WRITTEN PROBLEM.
Put every line of the listing below into a Markdown table with the columns "Row" and "Line," numbering each line in "Row" and omitting blank lines.

###

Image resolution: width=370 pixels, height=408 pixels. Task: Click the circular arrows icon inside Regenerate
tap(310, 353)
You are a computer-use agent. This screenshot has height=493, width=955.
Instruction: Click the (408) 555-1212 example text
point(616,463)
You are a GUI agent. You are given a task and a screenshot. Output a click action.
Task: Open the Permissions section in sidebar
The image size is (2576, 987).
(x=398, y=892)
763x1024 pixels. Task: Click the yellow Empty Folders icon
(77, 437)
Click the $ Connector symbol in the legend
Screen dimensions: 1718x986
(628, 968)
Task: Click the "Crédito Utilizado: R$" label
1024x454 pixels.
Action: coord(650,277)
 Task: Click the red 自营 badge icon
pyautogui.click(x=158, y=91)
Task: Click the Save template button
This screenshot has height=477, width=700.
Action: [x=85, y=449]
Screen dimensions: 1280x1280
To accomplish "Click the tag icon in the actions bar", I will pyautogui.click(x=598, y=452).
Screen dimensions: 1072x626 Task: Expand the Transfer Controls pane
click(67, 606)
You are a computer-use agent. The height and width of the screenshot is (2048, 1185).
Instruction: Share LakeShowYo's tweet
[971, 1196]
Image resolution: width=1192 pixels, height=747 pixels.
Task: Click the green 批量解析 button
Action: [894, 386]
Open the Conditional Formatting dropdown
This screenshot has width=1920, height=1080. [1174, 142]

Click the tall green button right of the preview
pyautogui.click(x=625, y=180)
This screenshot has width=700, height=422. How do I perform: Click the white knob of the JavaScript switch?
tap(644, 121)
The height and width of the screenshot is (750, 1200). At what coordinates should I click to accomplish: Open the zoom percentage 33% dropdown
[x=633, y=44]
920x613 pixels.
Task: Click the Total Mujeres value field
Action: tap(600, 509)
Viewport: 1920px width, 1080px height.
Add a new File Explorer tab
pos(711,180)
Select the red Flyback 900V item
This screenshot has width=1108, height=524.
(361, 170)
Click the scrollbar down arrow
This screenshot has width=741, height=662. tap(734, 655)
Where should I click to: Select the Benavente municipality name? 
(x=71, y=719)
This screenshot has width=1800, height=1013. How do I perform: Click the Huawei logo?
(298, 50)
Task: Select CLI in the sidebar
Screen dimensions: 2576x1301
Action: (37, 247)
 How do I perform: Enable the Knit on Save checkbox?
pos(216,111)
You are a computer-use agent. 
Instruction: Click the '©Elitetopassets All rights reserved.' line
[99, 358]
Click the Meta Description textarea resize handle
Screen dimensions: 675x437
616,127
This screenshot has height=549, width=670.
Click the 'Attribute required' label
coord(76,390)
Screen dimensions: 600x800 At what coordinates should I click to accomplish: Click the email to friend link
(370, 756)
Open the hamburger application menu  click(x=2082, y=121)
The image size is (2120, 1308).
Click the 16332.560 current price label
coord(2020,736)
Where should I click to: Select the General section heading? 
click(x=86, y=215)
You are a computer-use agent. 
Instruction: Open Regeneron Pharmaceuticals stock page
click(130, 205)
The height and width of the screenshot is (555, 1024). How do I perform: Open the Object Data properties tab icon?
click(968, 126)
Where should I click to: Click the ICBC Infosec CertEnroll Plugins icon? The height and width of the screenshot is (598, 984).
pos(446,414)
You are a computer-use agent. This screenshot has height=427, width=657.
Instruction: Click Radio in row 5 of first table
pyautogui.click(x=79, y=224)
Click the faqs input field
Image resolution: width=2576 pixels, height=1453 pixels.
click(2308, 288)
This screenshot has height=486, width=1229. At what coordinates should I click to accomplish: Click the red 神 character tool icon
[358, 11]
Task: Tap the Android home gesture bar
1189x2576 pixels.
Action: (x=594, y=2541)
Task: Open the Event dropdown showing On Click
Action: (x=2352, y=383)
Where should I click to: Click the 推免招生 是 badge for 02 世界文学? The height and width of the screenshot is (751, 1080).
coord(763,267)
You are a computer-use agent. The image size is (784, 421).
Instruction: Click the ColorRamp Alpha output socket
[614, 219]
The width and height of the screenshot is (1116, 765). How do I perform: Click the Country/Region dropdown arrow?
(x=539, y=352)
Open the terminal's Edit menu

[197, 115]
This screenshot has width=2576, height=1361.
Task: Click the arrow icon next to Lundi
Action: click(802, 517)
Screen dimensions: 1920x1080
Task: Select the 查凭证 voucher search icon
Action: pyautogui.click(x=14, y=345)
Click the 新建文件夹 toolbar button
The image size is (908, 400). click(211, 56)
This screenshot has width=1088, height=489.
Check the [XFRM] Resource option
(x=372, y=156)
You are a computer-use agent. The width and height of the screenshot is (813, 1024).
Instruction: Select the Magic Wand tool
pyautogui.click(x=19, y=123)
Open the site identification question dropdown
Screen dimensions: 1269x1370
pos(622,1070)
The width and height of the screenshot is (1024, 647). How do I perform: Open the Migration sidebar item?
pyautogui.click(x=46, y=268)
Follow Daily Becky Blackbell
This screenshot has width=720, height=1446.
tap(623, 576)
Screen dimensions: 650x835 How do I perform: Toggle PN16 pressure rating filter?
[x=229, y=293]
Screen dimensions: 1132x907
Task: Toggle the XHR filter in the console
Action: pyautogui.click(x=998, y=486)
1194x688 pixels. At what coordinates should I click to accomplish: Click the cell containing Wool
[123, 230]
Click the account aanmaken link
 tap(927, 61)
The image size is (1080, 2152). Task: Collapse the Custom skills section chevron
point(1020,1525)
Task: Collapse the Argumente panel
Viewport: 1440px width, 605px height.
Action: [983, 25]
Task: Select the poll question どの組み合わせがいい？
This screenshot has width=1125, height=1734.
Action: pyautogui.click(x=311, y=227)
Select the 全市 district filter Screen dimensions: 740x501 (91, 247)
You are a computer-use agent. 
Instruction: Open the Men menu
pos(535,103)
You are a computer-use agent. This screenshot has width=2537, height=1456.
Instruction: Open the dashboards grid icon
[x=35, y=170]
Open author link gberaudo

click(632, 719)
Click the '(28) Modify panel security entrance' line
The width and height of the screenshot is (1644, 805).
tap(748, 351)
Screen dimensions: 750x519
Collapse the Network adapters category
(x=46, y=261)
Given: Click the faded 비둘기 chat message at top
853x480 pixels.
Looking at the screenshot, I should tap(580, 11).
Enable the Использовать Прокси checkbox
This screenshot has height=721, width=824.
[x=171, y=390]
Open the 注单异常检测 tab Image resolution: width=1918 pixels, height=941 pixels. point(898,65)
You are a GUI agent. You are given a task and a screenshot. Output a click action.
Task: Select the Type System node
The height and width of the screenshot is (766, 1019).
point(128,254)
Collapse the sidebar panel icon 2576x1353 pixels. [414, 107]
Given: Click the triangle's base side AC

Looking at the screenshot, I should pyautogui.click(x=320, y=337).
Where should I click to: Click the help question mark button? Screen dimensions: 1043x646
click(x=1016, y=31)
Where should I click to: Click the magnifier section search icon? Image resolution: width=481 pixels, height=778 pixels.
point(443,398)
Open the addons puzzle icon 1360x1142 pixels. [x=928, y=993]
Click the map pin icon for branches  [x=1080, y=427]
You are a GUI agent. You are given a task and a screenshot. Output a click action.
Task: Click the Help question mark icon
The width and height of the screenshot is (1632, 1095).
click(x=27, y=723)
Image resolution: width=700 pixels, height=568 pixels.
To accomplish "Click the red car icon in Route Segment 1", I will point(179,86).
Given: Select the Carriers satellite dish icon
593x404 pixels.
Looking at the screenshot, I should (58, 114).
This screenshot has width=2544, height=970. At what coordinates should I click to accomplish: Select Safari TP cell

###

WRITTEN REPLY.
| Row | Line |
|---|---|
| 1 | Image resolution: width=370 pixels, height=408 pixels. Task: Click the circular arrows icon inside Regenerate |
| 2 | tap(310, 353) |
| 3 | You are a computer-use agent. This screenshot has height=493, width=955. |
| 4 | Instruction: Click the (408) 555-1212 example text |
| 5 | point(616,463) |
| 6 | You are a GUI agent. You are given a task and a screenshot. Output a click action. |
| 7 | Task: Open the Permissions section in sidebar |
| 8 | The image size is (2576, 987). |
| 9 | (x=398, y=892) |
| 10 | 763x1024 pixels. Task: Click the yellow Empty Folders icon |
| 11 | (77, 437) |
| 12 | Click the $ Connector symbol in the legend |
| 13 | Screen dimensions: 1718x986 |
| 14 | (628, 968) |
| 15 | Task: Click the "Crédito Utilizado: R$" label |
| 16 | 1024x454 pixels. |
| 17 | Action: coord(650,277) |
| 18 |  Task: Click the red 自营 badge icon |
| 19 | pyautogui.click(x=158, y=91) |
| 20 | Task: Click the Save template button |
| 21 | This screenshot has height=477, width=700. |
| 22 | Action: [x=85, y=449] |
| 23 | Screen dimensions: 1280x1280 |
| 24 | To accomplish "Click the tag icon in the actions bar", I will pyautogui.click(x=598, y=452). |
| 25 | Screen dimensions: 1072x626 Task: Expand the Transfer Controls pane |
| 26 | click(67, 606) |
| 27 | You are a computer-use agent. The height and width of the screenshot is (2048, 1185). |
| 28 | Instruction: Share LakeShowYo's tweet |
| 29 | [971, 1196] |
| 30 | Image resolution: width=1192 pixels, height=747 pixels. |
| 31 | Task: Click the green 批量解析 button |
| 32 | Action: [894, 386] |
| 33 | Open the Conditional Formatting dropdown |
| 34 | This screenshot has width=1920, height=1080. [1174, 142] |
| 35 | Click the tall green button right of the preview |
| 36 | pyautogui.click(x=625, y=180) |
| 37 | This screenshot has width=700, height=422. How do I perform: Click the white knob of the JavaScript switch? |
| 38 | tap(644, 121) |
| 39 | The height and width of the screenshot is (750, 1200). At what coordinates should I click to accomplish: Open the zoom percentage 33% dropdown |
| 40 | [x=633, y=44] |
| 41 | 920x613 pixels. |
| 42 | Task: Click the Total Mujeres value field |
| 43 | Action: tap(600, 509) |
| 44 | Viewport: 1920px width, 1080px height. |
| 45 | Add a new File Explorer tab |
| 46 | pos(711,180) |
| 47 | Select the red Flyback 900V item |
| 48 | This screenshot has width=1108, height=524. |
| 49 | (361, 170) |
| 50 | Click the scrollbar down arrow |
| 51 | This screenshot has width=741, height=662. tap(734, 655) |
| 52 | Where should I click to: Select the Benavente municipality name?  |
| 53 | (x=71, y=719) |
| 54 | This screenshot has width=1800, height=1013. How do I perform: Click the Huawei logo? |
| 55 | (298, 50) |
| 56 | Task: Select CLI in the sidebar |
| 57 | Screen dimensions: 2576x1301 |
| 58 | Action: (37, 247) |
| 59 |  How do I perform: Enable the Knit on Save checkbox? |
| 60 | pos(216,111) |
| 61 | You are a computer-use agent.  |
| 62 | Instruction: Click the '©Elitetopassets All rights reserved.' line |
| 63 | [99, 358] |
| 64 | Click the Meta Description textarea resize handle |
| 65 | Screen dimensions: 675x437 |
| 66 | 616,127 |
| 67 | This screenshot has height=549, width=670. |
| 68 | Click the 'Attribute required' label |
| 69 | coord(76,390) |
| 70 | Screen dimensions: 600x800 At what coordinates should I click to accomplish: Click the email to friend link |
| 71 | (370, 756) |
| 72 | Open the hamburger application menu  click(x=2082, y=121) |
| 73 | The image size is (2120, 1308). |
| 74 | Click the 16332.560 current price label |
| 75 | coord(2020,736) |
| 76 | Where should I click to: Select the General section heading?  |
| 77 | click(x=86, y=215) |
| 78 | You are a computer-use agent.  |
| 79 | Instruction: Open Regeneron Pharmaceuticals stock page |
| 80 | click(130, 205) |
| 81 | The height and width of the screenshot is (555, 1024). How do I perform: Open the Object Data properties tab icon? |
| 82 | click(968, 126) |
| 83 | Where should I click to: Click the ICBC Infosec CertEnroll Plugins icon? The height and width of the screenshot is (598, 984). |
| 84 | pos(446,414) |
| 85 | You are a computer-use agent. This screenshot has height=427, width=657. |
| 86 | Instruction: Click Radio in row 5 of first table |
| 87 | pyautogui.click(x=79, y=224) |
| 88 | Click the faqs input field |
| 89 | Image resolution: width=2576 pixels, height=1453 pixels. |
| 90 | click(2308, 288) |
| 91 | This screenshot has height=486, width=1229. At what coordinates should I click to accomplish: Click the red 神 character tool icon |
| 92 | [358, 11] |
| 93 | Task: Tap the Android home gesture bar |
| 94 | 1189x2576 pixels. |
| 95 | Action: (x=594, y=2541) |
| 96 | Task: Open the Event dropdown showing On Click |
| 97 | Action: (x=2352, y=383) |
| 98 | Where should I click to: Click the 推免招生 是 badge for 02 世界文学? The height and width of the screenshot is (751, 1080). |
| 99 | coord(763,267) |
| 100 | You are a computer-use agent. The image size is (784, 421). |
| 101 | Instruction: Click the ColorRamp Alpha output socket |
| 102 | [614, 219] |
| 103 | The width and height of the screenshot is (1116, 765). How do I perform: Click the Country/Region dropdown arrow? |
| 104 | (x=539, y=352) |
| 105 | Open the terminal's Edit menu |
| 106 | [197, 115] |
| 107 | This screenshot has width=2576, height=1361. |
| 108 | Task: Click the arrow icon next to Lundi |
| 109 | Action: click(802, 517) |
| 110 | Screen dimensions: 1920x1080 |
| 111 | Task: Select the 查凭证 voucher search icon |
| 112 | Action: pyautogui.click(x=14, y=345) |
| 113 | Click the 新建文件夹 toolbar button |
| 114 | The image size is (908, 400). click(211, 56) |
| 115 | This screenshot has width=1088, height=489. |
| 116 | Check the [XFRM] Resource option |
| 117 | (x=372, y=156) |
| 118 | You are a computer-use agent. The width and height of the screenshot is (813, 1024). |
| 119 | Instruction: Select the Magic Wand tool |
| 120 | pyautogui.click(x=19, y=123) |
| 121 | Open the site identification question dropdown |
| 122 | Screen dimensions: 1269x1370 |
| 123 | pos(622,1070) |
| 124 | The width and height of the screenshot is (1024, 647). How do I perform: Open the Migration sidebar item? |
| 125 | pyautogui.click(x=46, y=268) |
| 126 | Follow Daily Becky Blackbell |
| 127 | This screenshot has width=720, height=1446. |
| 128 | tap(623, 576) |
| 129 | Screen dimensions: 650x835 How do I perform: Toggle PN16 pressure rating filter? |
| 130 | [x=229, y=293] |
| 131 | Screen dimensions: 1132x907 |
| 132 | Task: Toggle the XHR filter in the console |
| 133 | Action: pyautogui.click(x=998, y=486) |
| 134 | 1194x688 pixels. At what coordinates should I click to accomplish: Click the cell containing Wool |
| 135 | [123, 230] |
| 136 | Click the account aanmaken link |
| 137 |  tap(927, 61) |
| 138 | The image size is (1080, 2152). Task: Collapse the Custom skills section chevron |
| 139 | point(1020,1525) |
| 140 | Task: Collapse the Argumente panel |
| 141 | Viewport: 1440px width, 605px height. |
| 142 | Action: [983, 25] |
| 143 | Task: Select the poll question どの組み合わせがいい？ |
| 144 | This screenshot has width=1125, height=1734. |
| 145 | Action: pyautogui.click(x=311, y=227) |
| 146 | Select the 全市 district filter Screen dimensions: 740x501 (91, 247) |
| 147 | You are a computer-use agent.  |
| 148 | Instruction: Open the Men menu |
| 149 | pos(535,103) |
| 150 | You are a computer-use agent. This screenshot has width=2537, height=1456. |
| 151 | Instruction: Open the dashboards grid icon |
| 152 | [x=35, y=170] |
| 153 | Open author link gberaudo |
| 154 | click(632, 719) |
| 155 | Click the '(28) Modify panel security entrance' line |
| 156 | The width and height of the screenshot is (1644, 805). |
| 157 | tap(748, 351) |
| 158 | Screen dimensions: 750x519 |
| 159 | Collapse the Network adapters category |
| 160 | (x=46, y=261) |
| 161 | Given: Click the faded 비둘기 chat message at top |
| 162 | 853x480 pixels. |
| 163 | Looking at the screenshot, I should tap(580, 11). |
| 164 | Enable the Использовать Прокси checkbox |
| 165 | This screenshot has height=721, width=824. |
| 166 | [x=171, y=390] |
| 167 | Open the 注单异常检测 tab Image resolution: width=1918 pixels, height=941 pixels. point(898,65) |
| 168 | You are a GUI agent. You are given a task and a screenshot. Output a click action. |
| 169 | Task: Select the Type System node |
| 170 | The height and width of the screenshot is (766, 1019). |
| 171 | point(128,254) |
| 172 | Collapse the sidebar panel icon 2576x1353 pixels. [414, 107] |
| 173 | Given: Click the triangle's base side AC |
| 174 | Looking at the screenshot, I should pyautogui.click(x=320, y=337). |
| 175 | Where should I click to: Click the help question mark button? Screen dimensions: 1043x646 |
| 176 | click(x=1016, y=31) |
| 177 | Where should I click to: Click the magnifier section search icon? Image resolution: width=481 pixels, height=778 pixels. |
| 178 | point(443,398) |
| 179 | Open the addons puzzle icon 1360x1142 pixels. [x=928, y=993] |
| 180 | Click the map pin icon for branches  [x=1080, y=427] |
| 181 | You are a GUI agent. You are given a task and a screenshot. Output a click action. |
| 182 | Task: Click the Help question mark icon |
| 183 | The width and height of the screenshot is (1632, 1095). |
| 184 | click(x=27, y=723) |
| 185 | Image resolution: width=700 pixels, height=568 pixels. |
| 186 | To accomplish "Click the red car icon in Route Segment 1", I will point(179,86). |
| 187 | Given: Select the Carriers satellite dish icon |
| 188 | 593x404 pixels. |
| 189 | Looking at the screenshot, I should (58, 114). |
| 190 | This screenshot has width=2544, height=970. At what coordinates should I click to accomplish: Select Safari TP cell |